Halles Kulturszene startet mit 25 Premieren in die neue Spielzeit
Hans-Jürgen PeukertHalles Kulturszene startet mit 25 Premieren in die neue Spielzeit
Halles Kulturszene bereitet sich auf eine abwechslungsreiche neue Spielzeit vor. Die Theater, Orchester und Festivals der Stadt haben ein dichtes Programm mit über 25 Premieren angekündigt – von klassischen Opern bis hin zu modernen Puppentheater-Adaptionen ist für jeden Geschmack etwas dabei.
Das Opernhaus macht den Auftakt mit fünf großen Produktionen. Die Spielzeit eröffnet Mozarts Die Hochzeit des Figaro, gefolgt von Verdis La Traviata. Ein besonderes Highlight ist Im Weißen Rößl, ein Stück, das in Halle bisher noch nie auf der Bühne zu sehen war. Zudem führt das Ensemble im Rahmen des Händel-Festivals 2027 auch Händels Salomo auf.
Die von Michal Sedláček geleitete Ballettcompagnie präsentiert zwei Neuinszenierungen: Unendlichkeit und Kopfüber. Das Staatsorchester hingegen plant acht Doppelsinfonie-Konzerte mit einer Mischung aus klassischer und zeitgenössischer Musik.

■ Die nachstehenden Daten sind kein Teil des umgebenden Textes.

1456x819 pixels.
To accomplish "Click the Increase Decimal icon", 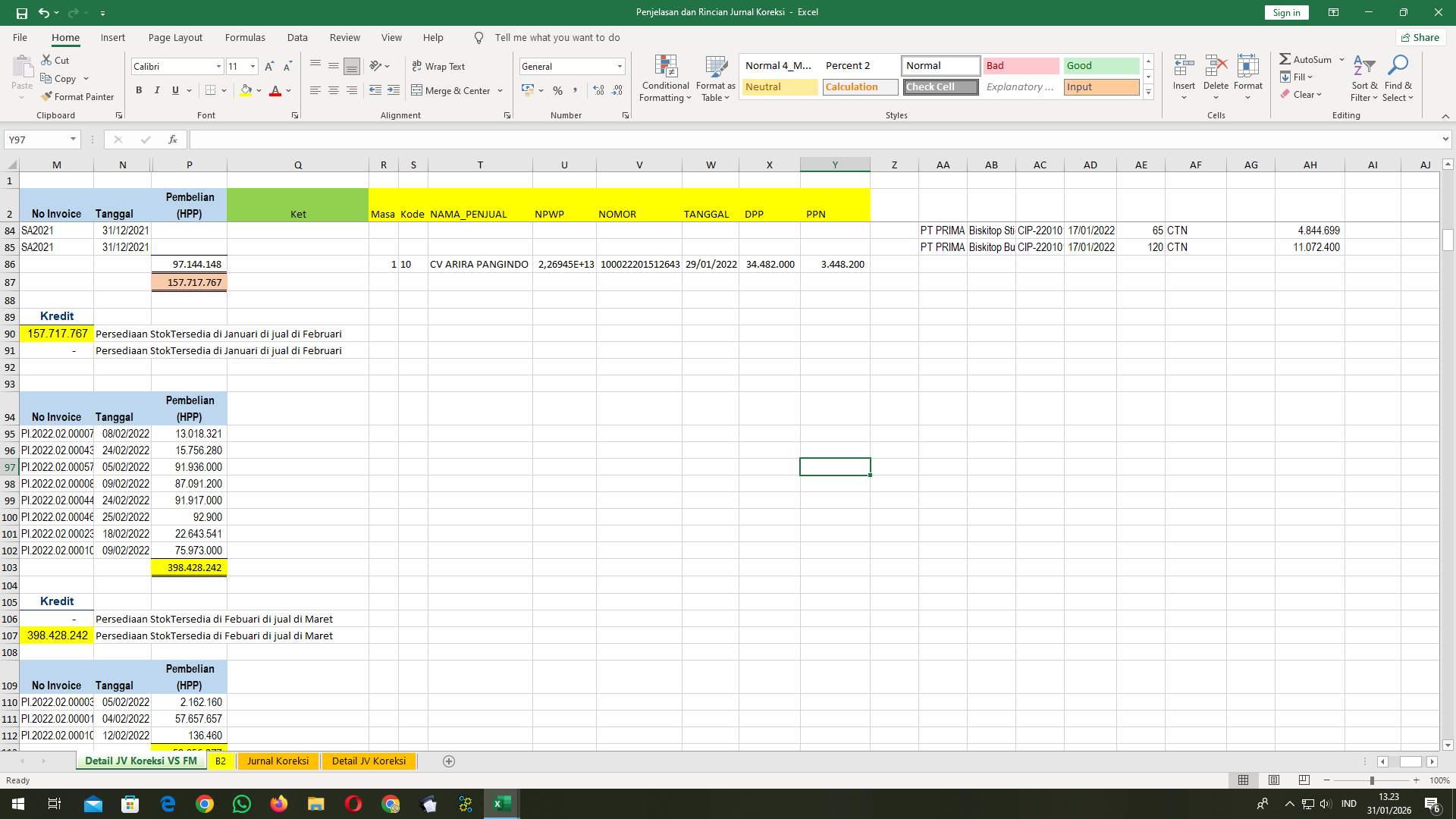I will pos(598,90).
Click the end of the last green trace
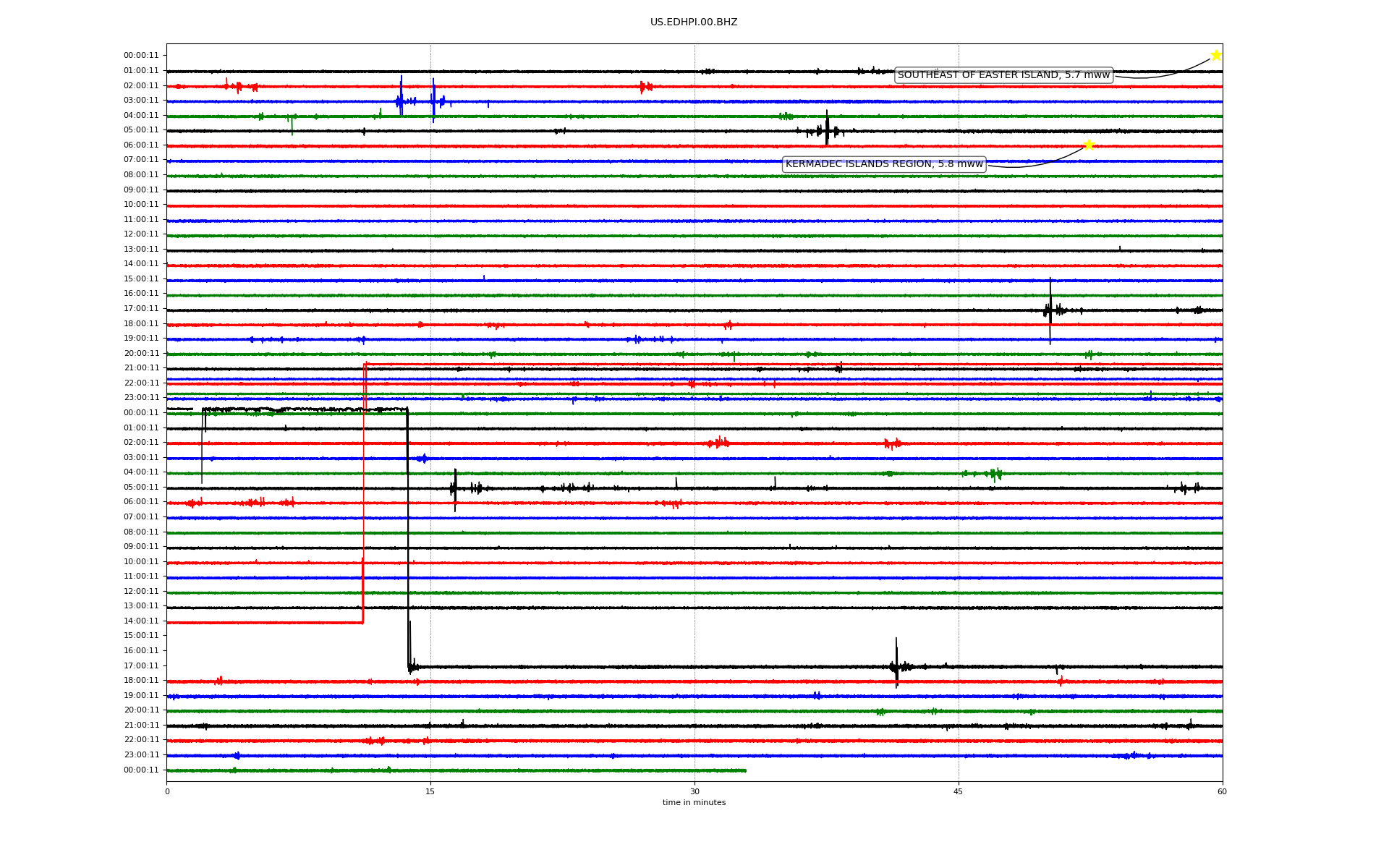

Theaterbegeisterte können sich am neuen theater auf Die Olsenbande, Ibsens Hedda Gabler sowie Prima Facie freuen. Das Puppentheater bringt für erwachsenes Publikum Der Name der Rose und Farm der Tiere auf die Bühne. Jüngere Zuschauer dürfen sich auf die Produktionen des Thalia Theaters freuen, darunter Ein Bild von mir, Der Gestiefelte Kater und Wolf.
Höhepunkt der Saison wird erneut das Laternenfest mit seinem markanten Kultur-Spektakel, das Musik, Licht und Performance zu einem jährlichen Fest vereint.
Mit 25 Premieren und einem breiten Angebot an Oper, Ballett, Theater und sinfonischer Musik verspricht die kommende Spielzeit ein kulturelles Highlight zu werden. Veranstaltungen wie das Laternenfest und das Händel-Festival bereichern zusätzlich den Kulturkalender der Stadt. Karten und Spielpläne sollen in den nächsten Wochen veröffentlicht werden.